IEDI na Imprensa - Indústria de transformação projeta 2022 difícil após três trimestres de retração
Valor Econômico
Alta de custos, crise hídrica e juros elevados complicam cenário no último trimestre e para o ano que vem
Marta Watanabe
O Produto Interno Bruto (PIB) da indústria de transformação completou de julho a setembro três trimestres consecutivos em queda, na comparação na margem, com ajuste sazonal, sob impactos negativos diversos, como custos mais elevados por efeitos de câmbio, alta de commodities, escassez hídrica e elevação de juros, ao lado de riscos políticos e fiscais minando confiança. A persistência de grande parte dos fatores promete um quarto trimestre e um 2022 ainda difícil para o setor.
De acordo com dados divulgados ontem pelo IBGE, o total da indústria teve crescimento zero de julho a setembro em relação ao trimestre anterior, na série com ajuste sazonal. O único desempenho positivo na decomposição da atividade foi da construção, que avançou 3,9% no mesmo critério. A indústria de transformação caiu 1% e as indústrias extrativas, 0,4%. O ramo da eletricidade, gás, água e esgoto recuou 1,1%.

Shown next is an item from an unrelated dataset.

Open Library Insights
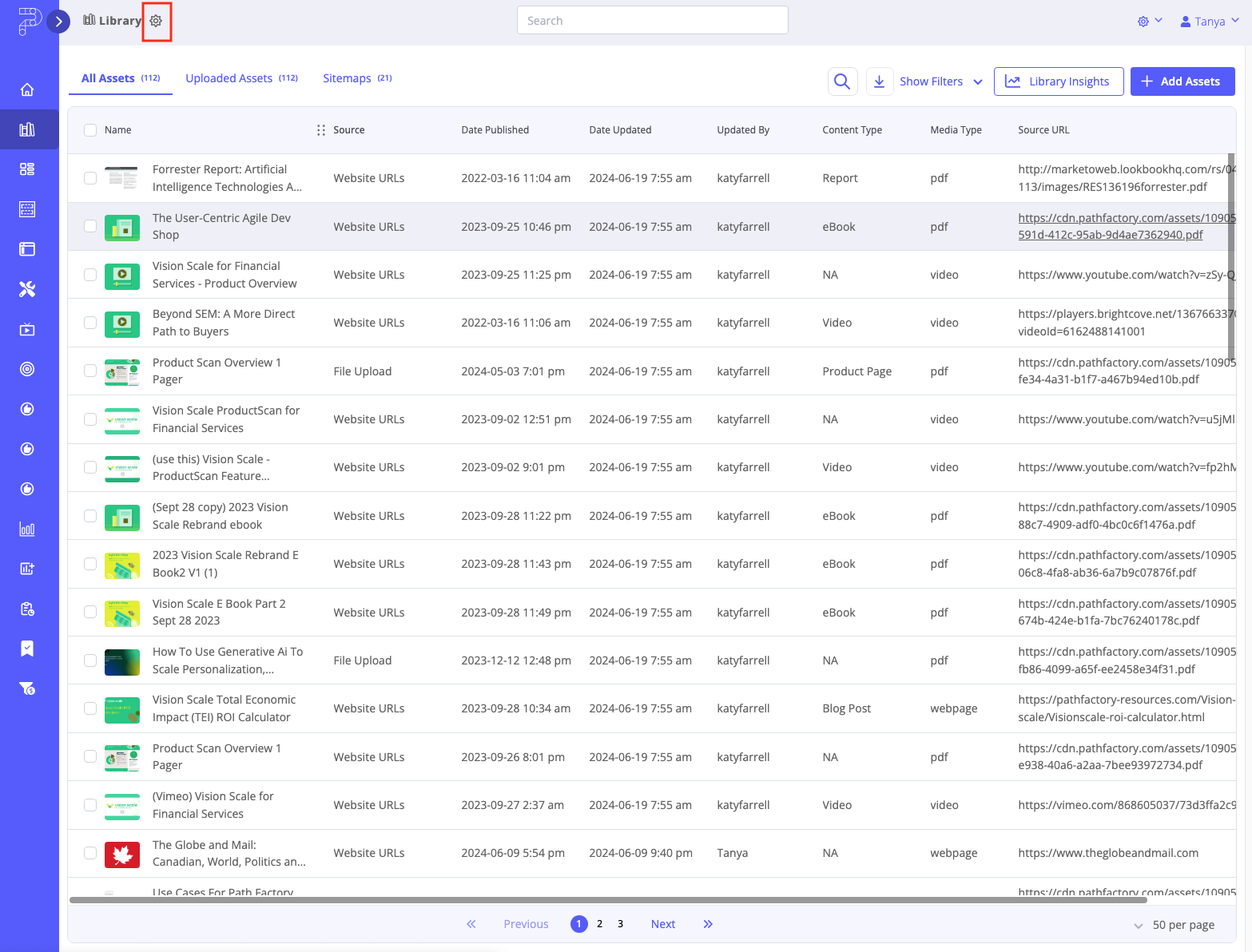 point(1059,81)

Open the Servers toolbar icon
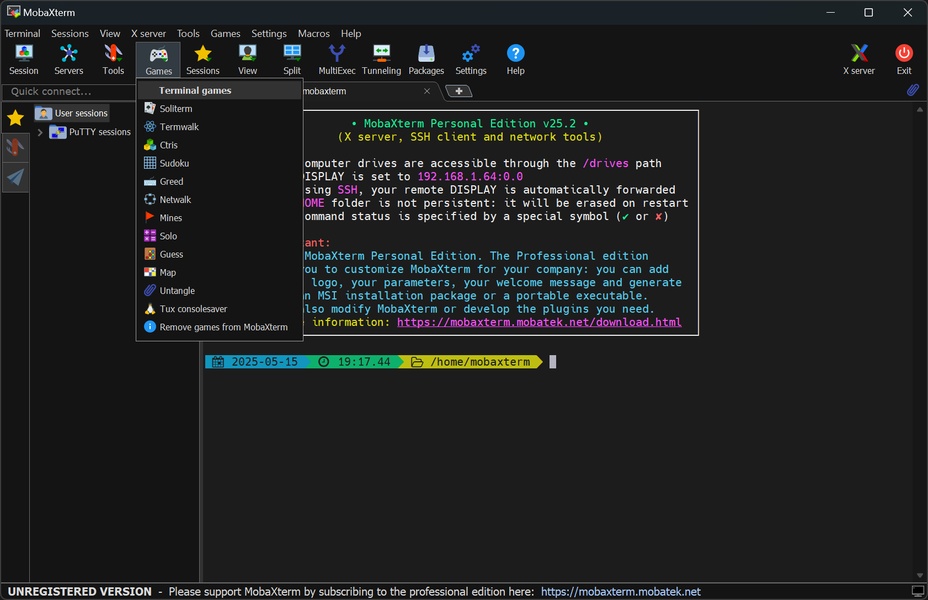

“Se o PIB total dá sinais de esmorecimento, na indústria o quadro é ainda mais grave”, diz Rafael Cagnin, economista do Instituto de Estudos para o Desenvolvimento Industrial (IEDI). Em 2021, destaca ele, o PIB da indústria de transformação não cresceu um trimestre sequer. Antes do terceiro trimestre, o segmento já havia experimentado recuo de 0,4% de janeiro a março e de 2,5% abril a junho, sempre na margem, na série com ajuste sazonal. Mesmo na indústria geral, ressalta, que só não foi pior graças à construção, houve estabilidade, após queda de 0,5% no segundo semestre.

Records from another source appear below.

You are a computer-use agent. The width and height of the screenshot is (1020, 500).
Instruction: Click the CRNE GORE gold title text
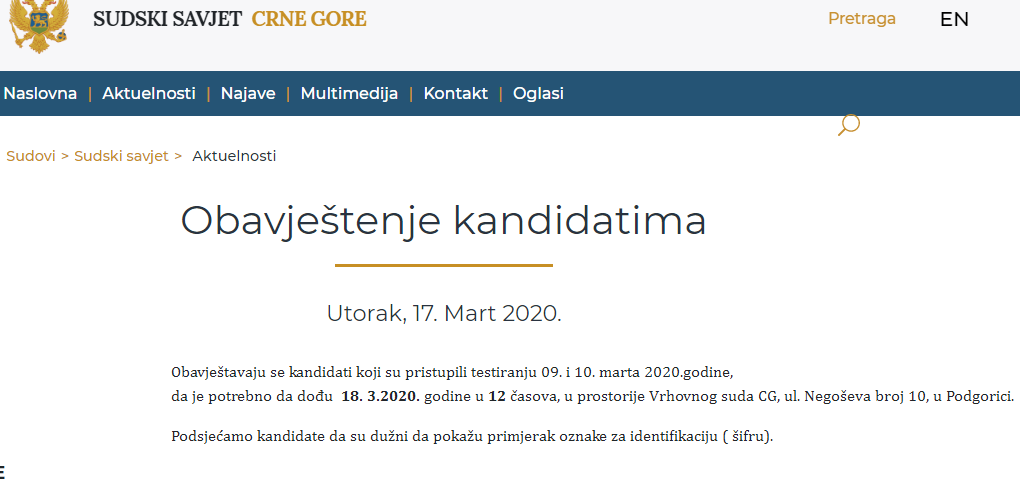coord(309,19)
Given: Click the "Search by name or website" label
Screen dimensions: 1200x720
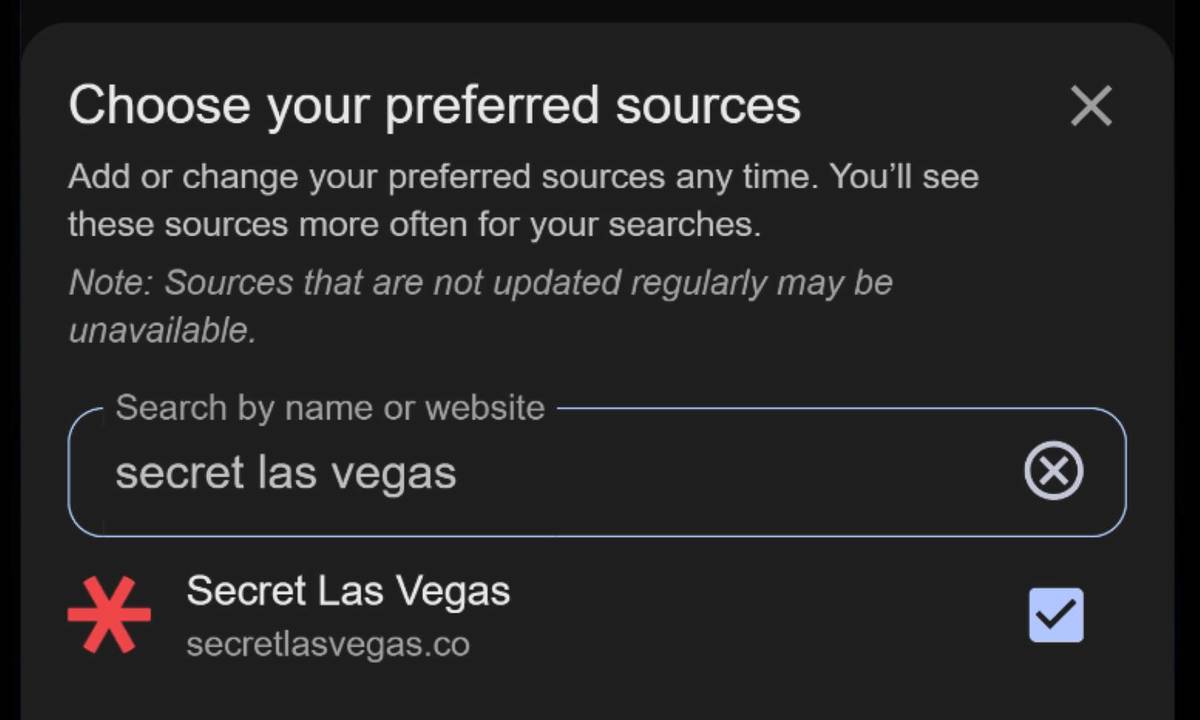Looking at the screenshot, I should pos(330,408).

Para Cagnin, a dificuldade da indústria deve-se manter no quarto trimestre. A atividade, diz ele, só apresentará no ano uma variação positiva em razão da baixa base de comparação em relação a 2020, mas fechará o ano ainda distante de uma trajetória mais consistente de recuperação. Os efeitos diretos da pandemia, diz ele, resultaram em desdobramentos adversos ao crescimento industrial, como gargalos nas cadeias produtivas, aceleração da inflação e desemprego elevado. Outros desafios se somaram a estes, como crise hídrica, tensões políticas e dúvidas sobre as reformas estruturais. De um lado há incertezas e ampliação de custos, diz, ao mesmo tempo em que desemprego e inflação reduzem consumo e, com isso, o mercado para bens industriais diminui, cenário que deve se manter em 2022.
Sergio Vale, economista-chefe da MB Associados, diz que ao lado do setor de serviços, a indústria entregou resultados “pífios” na saída da pandemia. A baixa competitividade histórica do setor, avalia o economista, fica ainda mais comprometida depois de anos seguidos de crise. A saída da pandemia, mais concentrada em consumo de serviços, diz, afugentou o consumidor do varejo, especialmente em um momento de piora da inflação.
A inflação acelerada tem sido suficiente também para conter a recuperação da economia, quadro que deve ser agravado com a perspectiva de alta da Selic, que Vale estima em 11,75% em março do ano que vem. Para ele, há uma estagnação que deverá permanecer ao longo dos próximos trimestres. Os dados de atividade de outubro e novembro divulgados até agora, diz ele, sinalizam novo enfraquecimento, acelerando a piora da economia observada no terceiro trimestre. Tanto a indústria, que deve ter queda de quase 1% em outubro, diz ele, quanto os indicadores de confiança, que desabaram em novembro, dão o tom de um PIB que deve crescer apenas 0,1% no quarto trimestre.
“Sem indústria dinâmica é pouco provável que tenhamos uma trajetória consistente de crescimento para o PIB geral do país”, diz Cagnin, em razão do efeito dinamizar da indústria, que também gera empregos com salários mais altos e qualificação maior do mercado de trabalho. Ele lembra estudos indicando que cada um R$ 1 produzido pela indústria de transformação induz um aumento de R$ 2,14 na produção total da economia.